Before sales optimizer, bids were optimized on a per-placement basis. The same bid was used for every shopper, every covered page view, and every search term.
With Sales Optimizer, bids are optimized on a per-impression basis. The bid per impression depends on the predicted click-through-rate and conversion rate and is calculated with the historic information of every product SKU, shopper, and exact page content.
The Sales Optimizer prediction models can predict the likelihood of the occurrence of certain events, including clicks, number of conversions, and amount of attributed revenue (sales amount).
The Sales Optimizer optimizes bids based on predicted answers to the following question: for a certain set of input parameters, what is the probability of there being a click and a sale?
What kind of performance should I expect?
By leveraging Sales Optimizer to optimize your campaigns, you can expect a lift in click-through-rate, conversion rate, and return on ad spend. We have conducted an AB test, in which the results showed: +11% CTR, +10% CR and +15% ROAS. Note that these results will vary by campaign.
What are the additional benefits beyond performance?
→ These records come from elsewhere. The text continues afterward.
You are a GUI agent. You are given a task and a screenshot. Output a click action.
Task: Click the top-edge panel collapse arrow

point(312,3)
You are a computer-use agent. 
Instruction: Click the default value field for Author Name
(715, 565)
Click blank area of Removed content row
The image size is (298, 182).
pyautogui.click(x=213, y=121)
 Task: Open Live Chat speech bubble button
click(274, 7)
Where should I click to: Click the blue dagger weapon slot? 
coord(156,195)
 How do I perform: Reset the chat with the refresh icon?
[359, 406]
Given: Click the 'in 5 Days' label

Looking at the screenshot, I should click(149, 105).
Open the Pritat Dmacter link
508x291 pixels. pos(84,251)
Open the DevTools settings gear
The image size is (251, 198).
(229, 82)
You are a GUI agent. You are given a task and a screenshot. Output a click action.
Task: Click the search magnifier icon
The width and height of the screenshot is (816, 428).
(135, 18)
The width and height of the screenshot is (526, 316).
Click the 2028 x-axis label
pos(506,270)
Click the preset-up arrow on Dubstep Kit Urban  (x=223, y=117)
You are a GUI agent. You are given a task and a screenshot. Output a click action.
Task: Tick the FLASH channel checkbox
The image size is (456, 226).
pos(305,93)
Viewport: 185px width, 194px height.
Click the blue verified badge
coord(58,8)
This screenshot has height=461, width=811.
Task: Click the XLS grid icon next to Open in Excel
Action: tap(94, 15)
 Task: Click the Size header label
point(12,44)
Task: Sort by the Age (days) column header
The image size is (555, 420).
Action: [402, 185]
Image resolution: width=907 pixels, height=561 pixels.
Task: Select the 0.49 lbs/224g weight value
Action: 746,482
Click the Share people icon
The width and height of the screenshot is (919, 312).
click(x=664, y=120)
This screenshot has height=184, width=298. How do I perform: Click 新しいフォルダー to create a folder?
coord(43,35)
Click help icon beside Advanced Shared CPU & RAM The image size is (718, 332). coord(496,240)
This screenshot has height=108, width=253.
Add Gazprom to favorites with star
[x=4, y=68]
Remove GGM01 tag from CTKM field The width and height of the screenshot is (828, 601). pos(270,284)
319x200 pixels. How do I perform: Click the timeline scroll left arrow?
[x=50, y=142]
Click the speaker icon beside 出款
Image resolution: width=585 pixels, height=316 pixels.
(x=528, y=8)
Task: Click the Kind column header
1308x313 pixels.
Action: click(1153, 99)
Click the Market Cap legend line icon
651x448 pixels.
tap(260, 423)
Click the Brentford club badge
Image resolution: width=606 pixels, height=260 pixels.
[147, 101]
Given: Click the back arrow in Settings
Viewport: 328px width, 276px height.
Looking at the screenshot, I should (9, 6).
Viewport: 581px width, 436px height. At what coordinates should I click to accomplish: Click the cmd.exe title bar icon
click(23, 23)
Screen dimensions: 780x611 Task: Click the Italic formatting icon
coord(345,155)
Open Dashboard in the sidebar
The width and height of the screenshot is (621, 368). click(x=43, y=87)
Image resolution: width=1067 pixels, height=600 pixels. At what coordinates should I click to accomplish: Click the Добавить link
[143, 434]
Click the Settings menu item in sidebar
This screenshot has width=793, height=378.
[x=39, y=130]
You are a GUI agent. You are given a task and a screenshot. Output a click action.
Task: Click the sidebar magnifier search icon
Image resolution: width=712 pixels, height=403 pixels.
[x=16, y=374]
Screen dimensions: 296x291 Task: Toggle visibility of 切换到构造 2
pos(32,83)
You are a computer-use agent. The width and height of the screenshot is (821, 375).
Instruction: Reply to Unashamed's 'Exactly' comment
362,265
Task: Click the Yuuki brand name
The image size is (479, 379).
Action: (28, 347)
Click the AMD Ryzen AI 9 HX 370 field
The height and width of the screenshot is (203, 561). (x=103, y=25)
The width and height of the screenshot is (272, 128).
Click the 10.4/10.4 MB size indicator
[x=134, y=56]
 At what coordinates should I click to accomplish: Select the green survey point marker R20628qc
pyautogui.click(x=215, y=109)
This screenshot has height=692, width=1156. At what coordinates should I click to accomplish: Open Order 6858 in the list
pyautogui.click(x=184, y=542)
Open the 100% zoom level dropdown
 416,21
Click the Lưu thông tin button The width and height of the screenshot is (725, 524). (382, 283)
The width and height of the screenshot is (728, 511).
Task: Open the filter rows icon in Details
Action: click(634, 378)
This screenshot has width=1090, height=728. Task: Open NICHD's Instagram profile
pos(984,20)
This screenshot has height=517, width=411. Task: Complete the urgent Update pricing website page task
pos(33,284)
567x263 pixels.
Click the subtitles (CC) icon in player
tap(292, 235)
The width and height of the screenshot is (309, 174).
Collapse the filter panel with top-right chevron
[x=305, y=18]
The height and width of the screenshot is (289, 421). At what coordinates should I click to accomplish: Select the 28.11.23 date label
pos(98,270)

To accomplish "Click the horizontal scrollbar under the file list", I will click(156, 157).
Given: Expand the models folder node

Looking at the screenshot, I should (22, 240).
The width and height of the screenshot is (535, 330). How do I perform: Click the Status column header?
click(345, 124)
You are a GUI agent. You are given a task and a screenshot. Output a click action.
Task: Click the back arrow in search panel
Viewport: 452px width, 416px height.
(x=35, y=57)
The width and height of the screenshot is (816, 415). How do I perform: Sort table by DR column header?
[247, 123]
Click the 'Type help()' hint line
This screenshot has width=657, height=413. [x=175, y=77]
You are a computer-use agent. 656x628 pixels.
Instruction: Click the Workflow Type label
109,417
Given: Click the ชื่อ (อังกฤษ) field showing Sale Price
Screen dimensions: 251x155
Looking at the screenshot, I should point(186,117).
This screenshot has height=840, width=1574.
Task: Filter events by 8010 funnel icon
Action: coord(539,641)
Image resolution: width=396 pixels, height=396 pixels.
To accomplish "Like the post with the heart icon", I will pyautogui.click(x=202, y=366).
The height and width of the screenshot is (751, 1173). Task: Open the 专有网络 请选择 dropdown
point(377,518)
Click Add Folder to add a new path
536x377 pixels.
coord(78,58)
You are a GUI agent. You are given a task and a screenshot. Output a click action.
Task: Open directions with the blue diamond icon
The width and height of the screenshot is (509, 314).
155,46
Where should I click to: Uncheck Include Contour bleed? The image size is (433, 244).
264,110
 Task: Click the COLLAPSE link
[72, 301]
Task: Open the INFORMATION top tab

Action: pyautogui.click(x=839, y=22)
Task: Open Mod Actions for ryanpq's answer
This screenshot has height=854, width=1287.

The main benefit beyond performance is the operational cost saved because the engine will optimize bids in real-time to maximize performance.
What variables inform the Sales Optimizer optimization model?
For sales-oriented bidding we use eCPM = CPC * pCTR * pCR / <Avg CR> where <Avg CR> is the average observed conversion rate at the relevant granularity, and pCR is the conversion rate prediction for that user. Based on the eCPM for each eligible item, we then distribute relevant product SKUs in the banner, while maintaining a diverse selection of products to maximize click probability overall. We are constantly improving the distribution algorithm to ensure maximum efficiency
Both click-through-rate and conversion rate predictions are user-centric, based on:
- User history- including past product views, past keyword searches, and past purchasing behavior
- Context- including current keyword, current product, current device and browser
- Intrinsic performance, of placement, of product, of product of the same brand/price/color
- Vertical-specific tuning, based on the refinements we have made around vertical-specific behavior (most notably, CPG)
When we execute a prediction, we leverage input parameters, which describe an opportunity, and allow our prediction model to relate it to past similar data.
These features include, but are not limited to:
|Advertiser Features||SKU Features||User Features||Retailer Features|
|Global brand||Taxonomy||Page type|
|Placement configuration type|
All these parameters impact the specific bid prediction and contribute to the output of the probability of a click or conversion, which is a number between 0 and 1.
Does Sales Optimizer work for all campaigns? If not, what are the exceptions and when will it be available for those campaigns?
All general exchange campaigns are eligible for Sales Optimizer, but optimizations will only be applied to campaigns with a minimum of 50 sales, over the past 21 days
Private markets campaigns will be eligible for Sales Optimizer in Q1 2019.
How do I apply Sales Optimizer to my campaigns?
To begin applying Sales Optimizer to your campaigns, request access via your Criteo Account Strategist.
Is there any existing functionality I lose when using Sales Optimizer?
No, you will not lose any existing functionality, including bid multipliers, when using Sales Optimizer.
Update as of January 24, 2019: Sales Optimizer will be rolled out to all clients in the UK beginning March 1st, 2019.